German astrophysicist (b. 1979)

Suzanna Randall (born 6 December 1979) is a German astrophysicist working at the European Southern Observatory. In 2018, Randall was selected as an astronaut candidate by the private spaceflight organisation Die Astronautin ("The Female Astronaut"), which aims to send the first German woman into space.

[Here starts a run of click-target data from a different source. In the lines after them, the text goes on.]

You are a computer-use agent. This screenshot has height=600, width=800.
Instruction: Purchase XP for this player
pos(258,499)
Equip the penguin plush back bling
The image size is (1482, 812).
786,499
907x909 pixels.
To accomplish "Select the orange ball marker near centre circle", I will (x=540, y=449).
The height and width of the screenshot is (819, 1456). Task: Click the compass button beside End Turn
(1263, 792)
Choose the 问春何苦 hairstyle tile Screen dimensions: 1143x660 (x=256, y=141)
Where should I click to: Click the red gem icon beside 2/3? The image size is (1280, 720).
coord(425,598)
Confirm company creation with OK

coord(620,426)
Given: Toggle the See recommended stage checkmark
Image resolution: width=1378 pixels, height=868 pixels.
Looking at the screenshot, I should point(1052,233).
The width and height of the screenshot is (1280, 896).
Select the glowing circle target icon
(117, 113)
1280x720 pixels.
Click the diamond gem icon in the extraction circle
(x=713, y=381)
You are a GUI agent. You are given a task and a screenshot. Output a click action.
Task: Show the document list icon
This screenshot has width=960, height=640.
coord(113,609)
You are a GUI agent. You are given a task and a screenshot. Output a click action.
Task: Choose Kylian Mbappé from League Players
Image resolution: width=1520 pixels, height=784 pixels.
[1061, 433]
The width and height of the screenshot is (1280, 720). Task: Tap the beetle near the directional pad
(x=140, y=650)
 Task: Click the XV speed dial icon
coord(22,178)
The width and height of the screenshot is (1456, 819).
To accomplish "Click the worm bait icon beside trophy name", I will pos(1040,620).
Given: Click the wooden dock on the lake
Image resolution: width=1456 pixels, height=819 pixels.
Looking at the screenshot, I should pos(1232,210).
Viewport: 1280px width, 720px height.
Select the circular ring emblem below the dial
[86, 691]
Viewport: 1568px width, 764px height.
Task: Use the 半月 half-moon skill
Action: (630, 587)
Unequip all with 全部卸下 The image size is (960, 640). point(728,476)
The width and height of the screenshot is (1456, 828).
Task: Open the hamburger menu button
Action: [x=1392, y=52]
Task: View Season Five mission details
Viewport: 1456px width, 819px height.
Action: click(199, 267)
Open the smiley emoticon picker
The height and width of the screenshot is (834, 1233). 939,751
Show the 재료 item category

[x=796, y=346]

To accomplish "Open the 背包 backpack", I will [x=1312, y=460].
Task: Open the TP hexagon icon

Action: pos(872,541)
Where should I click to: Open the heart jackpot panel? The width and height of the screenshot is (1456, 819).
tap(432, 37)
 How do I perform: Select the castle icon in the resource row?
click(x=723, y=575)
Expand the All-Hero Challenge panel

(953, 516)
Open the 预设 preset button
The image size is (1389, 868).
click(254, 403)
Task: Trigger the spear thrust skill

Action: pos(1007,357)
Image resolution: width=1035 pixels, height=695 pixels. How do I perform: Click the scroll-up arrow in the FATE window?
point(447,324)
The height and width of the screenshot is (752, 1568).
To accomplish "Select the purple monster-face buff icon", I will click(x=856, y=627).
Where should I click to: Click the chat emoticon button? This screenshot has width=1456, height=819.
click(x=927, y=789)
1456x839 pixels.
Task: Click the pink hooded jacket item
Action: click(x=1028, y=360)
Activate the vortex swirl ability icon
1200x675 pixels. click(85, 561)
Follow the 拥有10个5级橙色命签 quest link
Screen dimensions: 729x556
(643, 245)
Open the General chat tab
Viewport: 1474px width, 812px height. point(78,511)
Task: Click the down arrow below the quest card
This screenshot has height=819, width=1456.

== Education and career ==
Suzanna Randall was born in Cologne, Germany on 6 December 1979 to a British father and German mother. Randall recalls initially not being interested in studying science in school. Her role model was the astronaut Sally Ride, the first American woman in space, and the desire to become an astronaut led Randall to switch from studying English and German to physics and math. After she graduated from the Dietrich-Bonhoeffer-Gymnasium in Bergisch Gladbach in 1998, she received a master's degree in astronomy at University College London in 2002 and completed a PhD in astrophysics at the Université de Montréal, advised by Gilles Fontaine, in 2006. Her dissertation was titled Asteroseismological Studies of Long- and Short-Period Variable Subdwarf B Stars.

Starting in 2006 Randall was a fellow at the European Southern Observatory (ESO) in Garching for three years. She then held an unpaid research associate position working on ESO's Very Large Telescope (VLT) for one year. Since then, she has worked various duties at the institution related to the Atacama Large Millimeter Array (ALMA) and conducted research on pulsating blue subdwarf stars.

== Private astronaut candidate ==
Randall applied to the 2008/2009 astronaut selection of the European Space Agency (ESA), but failed the initial psychological tests. In 2016, she was one of 400 applicants to the spaceflight programme Die Astronautin, a privately funded initiative to send the first female German astronaut to space. Die Astronautin initially planned to send an astronaut to stay around ten days on the International Space Station by 2019, at the latest, but this was later postponed to 2023. Nicola Baumann and Insa Thiele-Eich were selected as the final candidates in April 2017, although Randall, one of the six finalists, replaced Baumann in February 2018 after Baumann withdrew from the programme. After their selection, Randall and Thiele-Eich have undergone astronaut training and engaged in public relations benefitting the programme's sponsors. One of the candidates will be selected to fly the mission after the programme has raised sufficient funds from sponsors. Randall has taken part in the training part time, alongside her research at ESO, which has included flight training for a private pilot licence.

In November 2018 Randall appeared on the quiz show Ich weiß alles! (I know everything!). Since September 2020 she has appeared in videos for the YouTube channel "Terra X Lesch & Co", produced by public broadcaster ZDF, where she explains scientific topics and alternates as presenter with physicist Harald Lesch. In 2021 Randall and Thiele-Eich wrote two children's books under publisher Oetinger-VerlagUnser Weg ins Weltall and the sequel Abenteuer Raketenstartintended to inspire interest in science and astronauts, especially in girls.